Source document ->

====

# It all the same!

When releasing the `dplyr` library, Wickham proclaimed the functions in the library to be the *Grammar of data manipulation*.  While I might quibble with this claim, he makes a strong point: **The verbs presented in `dplyr` provide a platform-independent language for manipulating tables.**

In this lecture, we will illustrate this point by constructing wrapper functions for `sqlalchemy` that provide the same interface and functionality as the corresponding `dplyr` function.

In [1]:
import pandas as pd

## Set up

Let's read in a data set in `sqlalchemy`

In [2]:
from sqlalchemy.orm import sessionmaker
from sqlalchemy import create_engine, func
from sqlalchemy.ext.automap import automap_base

engine = create_engine("sqlite:///databases/heroes_2_1.db")

Base = automap_base()
Base.prepare(engine, reflect=True)
Hero = Base.classes.heroes

# `select` and `filter_by` functions for `sqlalchemy`

* For `pandas` and `pyspark`: `df >> func` returns a new `df`
* For `sqlalchemy`, we manipulate select statement, not `df`
* **Consequence:** `stmt >> func` returns a new `SQL stmt`

## Starting the `pipe`

Since we are to be transforming `stmt`s into `stmt`s, we need 
* a starting function to turn a table class into a starting statement.
* A `head` function to test our statements
* A function to pretty print the current stmt, then pipe it along
* A function to produce `pandas` tables of the output

#### Switching a table class `to_statement`

In [3]:
from sqlalchemy import select as select_sql
from functoolz import pipeable
from more_sqlalchemy import everything

@pipeable
def to_statement(table_class):
    return select_sql(everything(table_class))

====

Provided material ->
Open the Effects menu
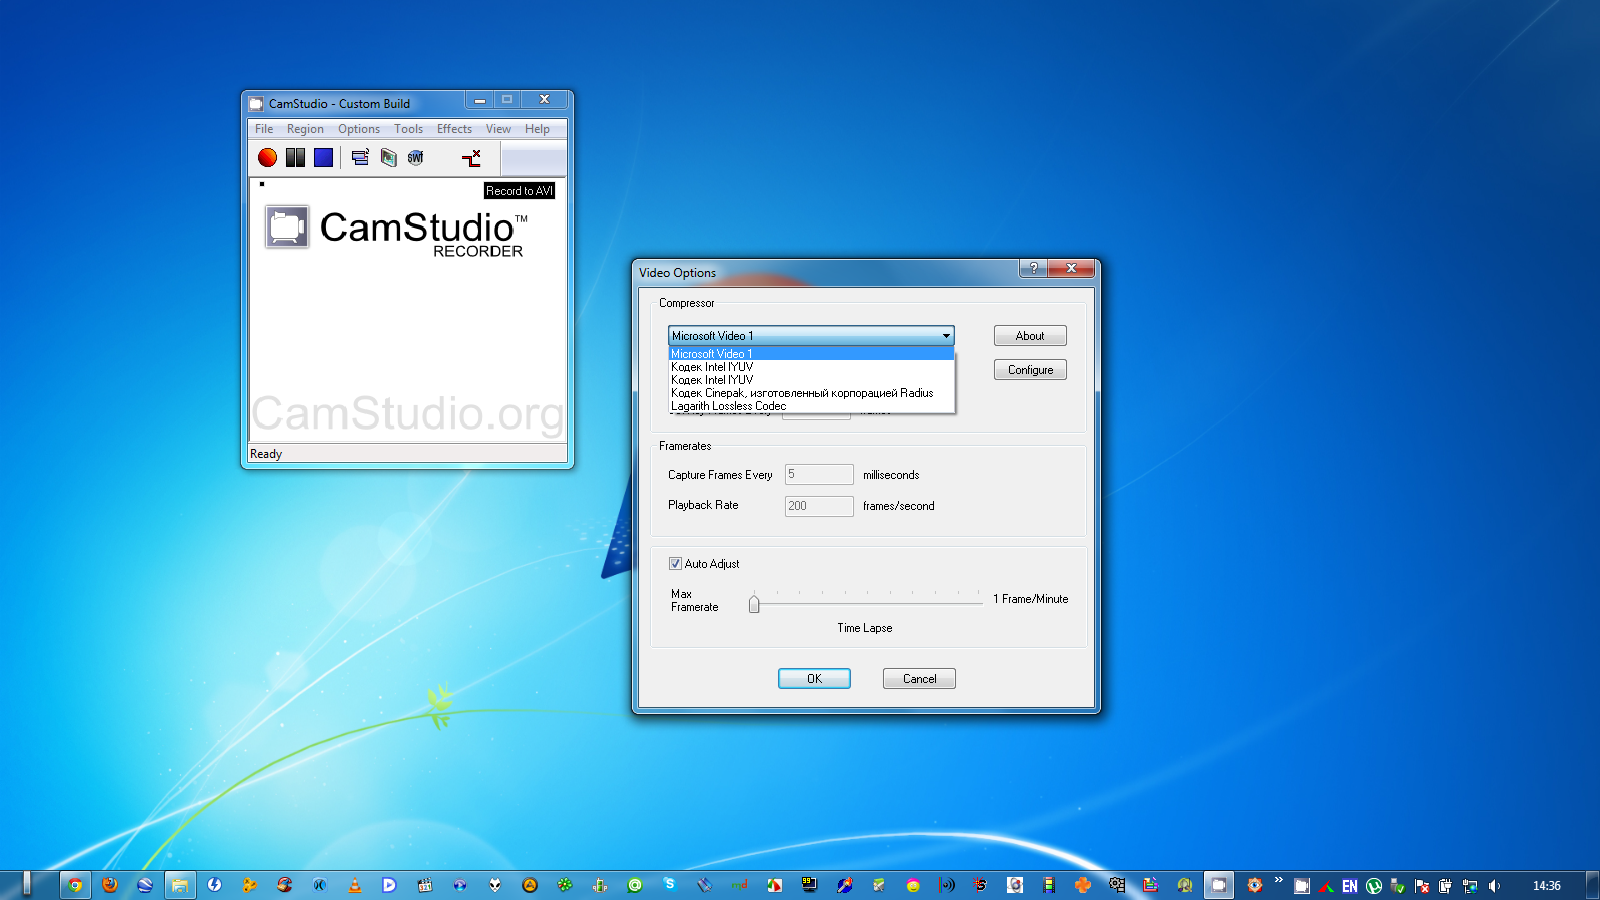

====

Reproduce in full, word for word, the lecture text on building `dplyr`-style wrappers for `sqlalchemy`, from its title through its final line of code.

# It all the same!

When releasing the `dplyr` library, Wickham proclaimed the functions in the library to be the *Grammar of data manipulation*.  While I might quibble with this claim, he makes a strong point: **The verbs presented in `dplyr` provide a platform-independent language for manipulating tables.**

In this lecture, we will illustrate this point by constructing wrapper functions for `sqlalchemy` that provide the same interface and functionality as the corresponding `dplyr` function.

In [1]:
import pandas as pd

## Set up

Let's read in a data set in `sqlalchemy`

In [2]:
from sqlalchemy.orm import sessionmaker
from sqlalchemy import create_engine, func
from sqlalchemy.ext.automap import automap_base

engine = create_engine("sqlite:///databases/heroes_2_1.db")

Base = automap_base()
Base.prepare(engine, reflect=True)
Hero = Base.classes.heroes

# `select` and `filter_by` functions for `sqlalchemy`

* For `pandas` and `pyspark`: `df >> func` returns a new `df`
* For `sqlalchemy`, we manipulate select statement, not `df`
* **Consequence:** `stmt >> func` returns a new `SQL stmt`

## Starting the `pipe`

Since we are to be transforming `stmt`s into `stmt`s, we need 
* a starting function to turn a table class into a starting statement.
* A `head` function to test our statements
* A function to pretty print the current stmt, then pipe it along
* A function to produce `pandas` tables of the output

#### Switching a table class `to_statement`

In [3]:
from sqlalchemy import select as select_sql
from functoolz import pipeable
from more_sqlalchemy import everything

@pipeable
def to_statement(table_class):
    return select_sql(everything(table_class))